Esta falta de “estrategia democrática” para enfrentar la pandemia responde en parte a la reiterada visión economicista, tecnocrática e ideologizada del gobierno.
Luego de los meses en que se desplegó el estallido social, hubo una fuerte caída en las ventas e inversión de muchos sectores económicos, terminando el año 2019 con un pobre crecimiento de 1,1% del PIB. Si a esto se agregaba el plebiscito convocado para abril, la incertidumbre y expectativas empresariales no eran las mejores en marzo de este 2020. En ese contexto, la pandemia ofrecía una oportunidad política al permitir apelar a la debilitada unidad nacional para enfrentarla. Pero también constituía una amenaza, si su expansión provocaba masivas pérdidas de vidas, obligando a parar la actividad económica, generando tanto pérdidas de empleos como de utilidades y obligando al gobierno a aumentar el gasto público para financiar subsidios y prestaciones dirigidas a los sectores más pobres de la población. En definitiva, la ausencia de una estrategia sanitaria y política con visión sistémica, dispuesta con claridad a priorizar la vida de la población por sobre los intereses económicos (y por tanto a hacer las pérdidas económicas que se necesitaran para cumplir con su objetivo), terminó provocando la tormenta perfecta, en la que están ocurriendo simultáneamente todos los malos presagios.
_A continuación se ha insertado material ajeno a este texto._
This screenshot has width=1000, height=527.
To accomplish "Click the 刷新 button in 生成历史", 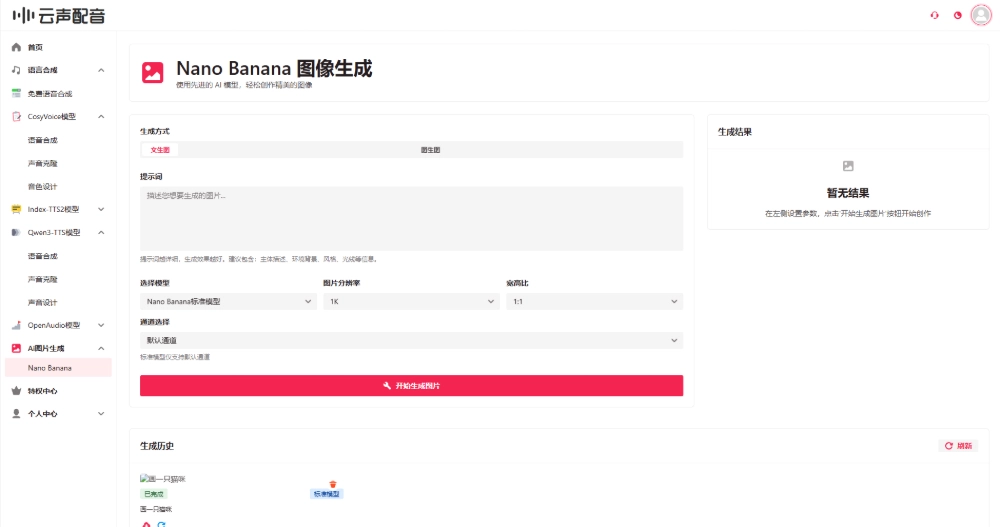I will (x=958, y=446).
Haciendo el mejor esfuerzo de optimismo, podríamos esperar del gobierno la adopción de medidas urgentes orientadas a prevenir y salvar vidas, así como a aliviar la pesada carga económica, sicológica y sanitaria, que está sobrellevando la gran mayoría de la población. De lo contrario, una nueva versión del estallido se proyecta casi inevitable. Y puede que ya sea tarde.